The Rest of the Bottom Five
Above Sutter Health Park, the next-smallest parks tell their own stories. Tropicana Field in St. Petersburg, the Rays’ home, sits at about 25,114 after the team returned for 2026, well clear of the next group. Then come a cluster of true big-league ballparks: Progressive Field in Cleveland at 34,830, LoanDepot Park in Miami at 36,742, and the iconic Fenway Park in Boston at 37,755. Fenway is the oldest park in the majors, opened in 1912, and its modest capacity is a feature of its cramped, historic charm rather than a flaw.
Why Some Parks Are So Small
There are a few different reasons a ballpark lands near the bottom. The Athletics and Rays are in temporary or transitional homes, which drags their capacities far below the league norm. Older parks like Fenway were simply built in a different era, when stadiums were smaller and squeezed into tight city blocks. And many modern parks were deliberately built smaller, since teams have learned that a more intimate, consistently fuller ballpark creates a better atmosphere and a stronger sense of demand than a cavernous stadium with empty seats. Several of the league’s newest parks, including LoanDepot Park and Truist Park, sit in the lower half of the capacity rankings by design.

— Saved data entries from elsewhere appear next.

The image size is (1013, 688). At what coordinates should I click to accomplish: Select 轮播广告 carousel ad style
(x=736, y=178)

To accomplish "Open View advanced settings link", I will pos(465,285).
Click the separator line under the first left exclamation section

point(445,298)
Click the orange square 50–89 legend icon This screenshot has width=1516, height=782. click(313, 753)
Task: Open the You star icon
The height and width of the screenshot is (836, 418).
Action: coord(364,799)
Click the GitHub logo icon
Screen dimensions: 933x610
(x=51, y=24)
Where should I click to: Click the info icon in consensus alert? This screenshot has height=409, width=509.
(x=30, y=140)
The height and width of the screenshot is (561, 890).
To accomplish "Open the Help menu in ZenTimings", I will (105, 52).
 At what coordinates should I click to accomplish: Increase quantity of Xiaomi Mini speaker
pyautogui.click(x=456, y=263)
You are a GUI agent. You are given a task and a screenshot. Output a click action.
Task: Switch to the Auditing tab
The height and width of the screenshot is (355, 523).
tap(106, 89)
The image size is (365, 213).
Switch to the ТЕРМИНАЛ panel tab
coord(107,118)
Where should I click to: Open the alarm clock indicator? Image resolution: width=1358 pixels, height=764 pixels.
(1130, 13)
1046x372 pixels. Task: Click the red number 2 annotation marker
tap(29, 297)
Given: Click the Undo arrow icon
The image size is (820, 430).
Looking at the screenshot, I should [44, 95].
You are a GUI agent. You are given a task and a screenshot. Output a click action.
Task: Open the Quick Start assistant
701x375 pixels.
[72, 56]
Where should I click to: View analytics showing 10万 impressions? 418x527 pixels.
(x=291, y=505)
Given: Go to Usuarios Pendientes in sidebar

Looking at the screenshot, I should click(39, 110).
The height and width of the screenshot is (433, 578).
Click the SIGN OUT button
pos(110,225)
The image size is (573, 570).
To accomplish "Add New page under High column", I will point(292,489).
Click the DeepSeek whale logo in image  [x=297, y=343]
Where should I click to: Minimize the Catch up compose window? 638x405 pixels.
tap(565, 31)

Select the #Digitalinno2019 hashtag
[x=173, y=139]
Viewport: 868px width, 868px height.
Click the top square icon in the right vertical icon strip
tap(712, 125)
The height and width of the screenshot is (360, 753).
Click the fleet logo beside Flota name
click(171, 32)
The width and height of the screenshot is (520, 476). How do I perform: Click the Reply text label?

Small Capacity, Big Character
A smaller park is not a lesser one. Fenway Park and Wrigley Field, two of the smallest and oldest venues in the league, are routinely ranked among the best places to watch a game anywhere in baseball. Capacity is only one measurement of a stadium, and it tells you nothing about the dimensions of the field itself, which vary dramatically from park to park and shape how the game is played. If you want to go deeper on how each ballpark is laid out, our guide to MLB stadium field dimensions and capacity breaks down the outfield distances, quirks, and 2026 changes for all 30 parks.
The Bottom Line
The smallest MLB stadium is Sutter Health Park at 13,416, a minor-league park serving as the Athletics’ temporary home, followed by Tropicana Field and then a group of full-size parks led by Progressive Field, LoanDepot Park, and Fenway. Some are small by circumstance and some by design, but the bottom of the capacity list is a reminder that in baseball, the size of the crowd is only a small part of what makes a ballpark special.